## Task details
Reproduce the stretch of the listing from the line containing "Enable Auto-Populate Signature" through the line containing "pos(173,266)", replacing "chevron" with "caret" and leaving everything else unchanged.

## Material to process
#####
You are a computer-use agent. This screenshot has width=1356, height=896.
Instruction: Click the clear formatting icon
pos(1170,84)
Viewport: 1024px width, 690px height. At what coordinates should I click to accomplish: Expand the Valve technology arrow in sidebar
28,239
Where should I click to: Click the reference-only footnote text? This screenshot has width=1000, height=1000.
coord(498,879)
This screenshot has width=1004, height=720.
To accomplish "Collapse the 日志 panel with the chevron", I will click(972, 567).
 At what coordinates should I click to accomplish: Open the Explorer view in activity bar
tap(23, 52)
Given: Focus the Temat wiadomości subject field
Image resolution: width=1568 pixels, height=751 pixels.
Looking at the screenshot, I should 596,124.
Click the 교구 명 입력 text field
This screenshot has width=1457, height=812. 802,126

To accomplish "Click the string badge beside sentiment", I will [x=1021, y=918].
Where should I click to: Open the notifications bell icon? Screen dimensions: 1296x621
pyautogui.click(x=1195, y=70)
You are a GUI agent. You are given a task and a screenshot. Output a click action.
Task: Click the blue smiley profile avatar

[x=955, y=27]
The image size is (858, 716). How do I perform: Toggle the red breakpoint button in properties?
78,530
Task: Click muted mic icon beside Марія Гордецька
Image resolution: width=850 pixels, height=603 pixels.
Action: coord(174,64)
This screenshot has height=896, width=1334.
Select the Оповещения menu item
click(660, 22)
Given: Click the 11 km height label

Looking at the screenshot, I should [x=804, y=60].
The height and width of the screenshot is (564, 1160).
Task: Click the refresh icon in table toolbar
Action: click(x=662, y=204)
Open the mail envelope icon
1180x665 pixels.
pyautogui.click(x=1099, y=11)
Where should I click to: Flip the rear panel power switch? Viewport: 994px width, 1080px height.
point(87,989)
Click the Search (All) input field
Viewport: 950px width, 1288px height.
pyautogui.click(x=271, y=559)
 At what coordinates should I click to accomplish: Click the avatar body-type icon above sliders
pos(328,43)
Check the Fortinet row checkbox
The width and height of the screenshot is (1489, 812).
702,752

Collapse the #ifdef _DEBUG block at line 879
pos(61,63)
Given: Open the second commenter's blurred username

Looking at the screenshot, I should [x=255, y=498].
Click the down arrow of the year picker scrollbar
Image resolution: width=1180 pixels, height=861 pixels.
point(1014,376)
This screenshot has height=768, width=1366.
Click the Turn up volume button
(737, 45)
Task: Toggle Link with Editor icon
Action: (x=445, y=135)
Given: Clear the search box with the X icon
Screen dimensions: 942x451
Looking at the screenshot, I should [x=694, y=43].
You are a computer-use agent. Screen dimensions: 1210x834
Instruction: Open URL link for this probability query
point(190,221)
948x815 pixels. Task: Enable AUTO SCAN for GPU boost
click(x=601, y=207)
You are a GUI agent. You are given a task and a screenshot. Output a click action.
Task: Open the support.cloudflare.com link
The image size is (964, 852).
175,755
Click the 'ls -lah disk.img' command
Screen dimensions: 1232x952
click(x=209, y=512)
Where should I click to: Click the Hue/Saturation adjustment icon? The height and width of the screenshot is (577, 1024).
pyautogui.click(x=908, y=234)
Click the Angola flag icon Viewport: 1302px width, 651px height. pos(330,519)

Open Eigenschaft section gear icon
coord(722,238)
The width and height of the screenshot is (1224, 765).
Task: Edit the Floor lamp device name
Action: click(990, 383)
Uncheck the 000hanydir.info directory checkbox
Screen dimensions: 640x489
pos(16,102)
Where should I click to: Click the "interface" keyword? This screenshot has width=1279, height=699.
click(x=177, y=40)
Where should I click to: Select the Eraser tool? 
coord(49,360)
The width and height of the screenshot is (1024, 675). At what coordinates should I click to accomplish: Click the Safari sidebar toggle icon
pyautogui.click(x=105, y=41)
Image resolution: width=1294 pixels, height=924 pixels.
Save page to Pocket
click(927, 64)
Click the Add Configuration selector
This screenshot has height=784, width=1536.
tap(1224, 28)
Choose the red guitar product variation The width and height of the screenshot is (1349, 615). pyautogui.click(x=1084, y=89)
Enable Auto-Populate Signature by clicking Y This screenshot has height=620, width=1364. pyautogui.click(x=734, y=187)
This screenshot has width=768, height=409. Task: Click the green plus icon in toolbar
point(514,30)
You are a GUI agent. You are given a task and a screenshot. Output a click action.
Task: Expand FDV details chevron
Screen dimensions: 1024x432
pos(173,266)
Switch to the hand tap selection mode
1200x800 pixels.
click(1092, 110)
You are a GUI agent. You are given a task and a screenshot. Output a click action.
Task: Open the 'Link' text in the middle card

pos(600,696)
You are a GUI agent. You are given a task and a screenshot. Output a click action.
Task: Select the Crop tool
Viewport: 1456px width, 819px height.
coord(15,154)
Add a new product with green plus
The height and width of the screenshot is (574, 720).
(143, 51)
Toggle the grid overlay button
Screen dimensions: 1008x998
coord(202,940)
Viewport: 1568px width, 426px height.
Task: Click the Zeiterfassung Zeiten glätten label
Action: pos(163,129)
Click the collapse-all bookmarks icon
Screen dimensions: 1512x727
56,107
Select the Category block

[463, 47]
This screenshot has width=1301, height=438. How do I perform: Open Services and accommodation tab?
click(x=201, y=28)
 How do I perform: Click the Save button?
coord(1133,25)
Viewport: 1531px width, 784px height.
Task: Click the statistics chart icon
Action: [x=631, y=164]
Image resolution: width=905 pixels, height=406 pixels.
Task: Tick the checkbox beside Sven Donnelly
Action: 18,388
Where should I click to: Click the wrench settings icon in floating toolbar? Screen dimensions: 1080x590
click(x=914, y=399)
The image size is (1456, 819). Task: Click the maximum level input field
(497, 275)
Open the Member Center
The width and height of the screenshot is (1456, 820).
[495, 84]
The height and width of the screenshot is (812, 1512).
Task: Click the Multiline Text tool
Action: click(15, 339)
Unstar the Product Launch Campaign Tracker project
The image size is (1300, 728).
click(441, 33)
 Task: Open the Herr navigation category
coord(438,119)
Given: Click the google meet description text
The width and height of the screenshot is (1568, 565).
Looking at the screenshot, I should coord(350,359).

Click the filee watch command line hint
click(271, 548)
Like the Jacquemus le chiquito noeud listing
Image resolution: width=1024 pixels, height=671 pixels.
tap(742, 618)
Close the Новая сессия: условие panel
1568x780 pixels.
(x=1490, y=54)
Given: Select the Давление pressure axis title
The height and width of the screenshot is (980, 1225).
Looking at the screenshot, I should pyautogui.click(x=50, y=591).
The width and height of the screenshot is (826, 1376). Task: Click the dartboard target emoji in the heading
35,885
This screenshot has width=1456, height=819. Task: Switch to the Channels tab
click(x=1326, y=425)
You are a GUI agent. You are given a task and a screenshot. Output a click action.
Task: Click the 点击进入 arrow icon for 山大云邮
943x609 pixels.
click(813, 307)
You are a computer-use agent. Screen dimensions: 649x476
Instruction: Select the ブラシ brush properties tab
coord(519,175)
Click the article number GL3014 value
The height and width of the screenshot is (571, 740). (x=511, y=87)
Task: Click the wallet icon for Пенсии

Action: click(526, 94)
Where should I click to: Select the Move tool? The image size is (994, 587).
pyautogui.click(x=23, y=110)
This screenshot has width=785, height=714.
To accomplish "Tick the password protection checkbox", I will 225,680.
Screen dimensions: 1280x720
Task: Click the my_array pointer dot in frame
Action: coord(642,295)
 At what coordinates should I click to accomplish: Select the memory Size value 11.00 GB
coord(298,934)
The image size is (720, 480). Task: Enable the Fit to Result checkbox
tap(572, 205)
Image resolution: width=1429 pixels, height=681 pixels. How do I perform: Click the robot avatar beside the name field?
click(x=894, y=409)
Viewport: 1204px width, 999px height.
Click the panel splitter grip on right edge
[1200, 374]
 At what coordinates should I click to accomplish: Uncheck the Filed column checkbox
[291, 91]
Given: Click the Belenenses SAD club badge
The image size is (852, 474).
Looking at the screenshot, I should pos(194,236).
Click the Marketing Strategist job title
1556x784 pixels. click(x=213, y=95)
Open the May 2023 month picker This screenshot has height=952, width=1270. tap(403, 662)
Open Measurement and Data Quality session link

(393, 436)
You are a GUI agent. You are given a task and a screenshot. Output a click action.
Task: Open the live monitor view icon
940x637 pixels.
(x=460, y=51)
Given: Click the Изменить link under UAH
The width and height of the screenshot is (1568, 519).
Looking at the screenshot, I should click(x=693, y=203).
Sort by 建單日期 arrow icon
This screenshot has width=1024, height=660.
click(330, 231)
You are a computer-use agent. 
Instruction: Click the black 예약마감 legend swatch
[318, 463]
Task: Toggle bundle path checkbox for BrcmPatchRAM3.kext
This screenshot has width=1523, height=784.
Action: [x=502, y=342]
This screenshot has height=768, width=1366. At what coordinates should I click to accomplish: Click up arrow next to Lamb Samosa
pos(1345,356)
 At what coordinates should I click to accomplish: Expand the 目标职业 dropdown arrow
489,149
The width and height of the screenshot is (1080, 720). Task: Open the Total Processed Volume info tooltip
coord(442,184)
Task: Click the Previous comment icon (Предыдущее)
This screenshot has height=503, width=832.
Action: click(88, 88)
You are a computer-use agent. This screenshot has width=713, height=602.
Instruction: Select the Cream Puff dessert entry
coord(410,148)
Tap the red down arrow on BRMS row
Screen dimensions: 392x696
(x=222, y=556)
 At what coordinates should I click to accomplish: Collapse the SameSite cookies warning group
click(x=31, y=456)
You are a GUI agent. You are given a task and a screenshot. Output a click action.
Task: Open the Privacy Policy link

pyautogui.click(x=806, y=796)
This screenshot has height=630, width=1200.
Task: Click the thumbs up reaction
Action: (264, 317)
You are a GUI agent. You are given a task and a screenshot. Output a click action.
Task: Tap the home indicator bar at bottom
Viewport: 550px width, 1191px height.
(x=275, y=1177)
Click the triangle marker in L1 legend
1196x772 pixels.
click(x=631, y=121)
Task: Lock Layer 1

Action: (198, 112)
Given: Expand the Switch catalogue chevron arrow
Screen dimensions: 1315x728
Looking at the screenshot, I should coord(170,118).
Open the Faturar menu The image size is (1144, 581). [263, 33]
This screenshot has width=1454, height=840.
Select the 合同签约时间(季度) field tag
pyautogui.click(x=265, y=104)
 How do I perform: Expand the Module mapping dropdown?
#####
## Written response
Enable Auto-Populate Signature by clicking Y This screenshot has height=620, width=1364. pyautogui.click(x=734, y=187)
This screenshot has width=768, height=409. Task: Click the green plus icon in toolbar
point(514,30)
You are a GUI agent. You are given a task and a screenshot. Output a click action.
Task: Expand FDV details caret
Screen dimensions: 1024x432
pos(173,266)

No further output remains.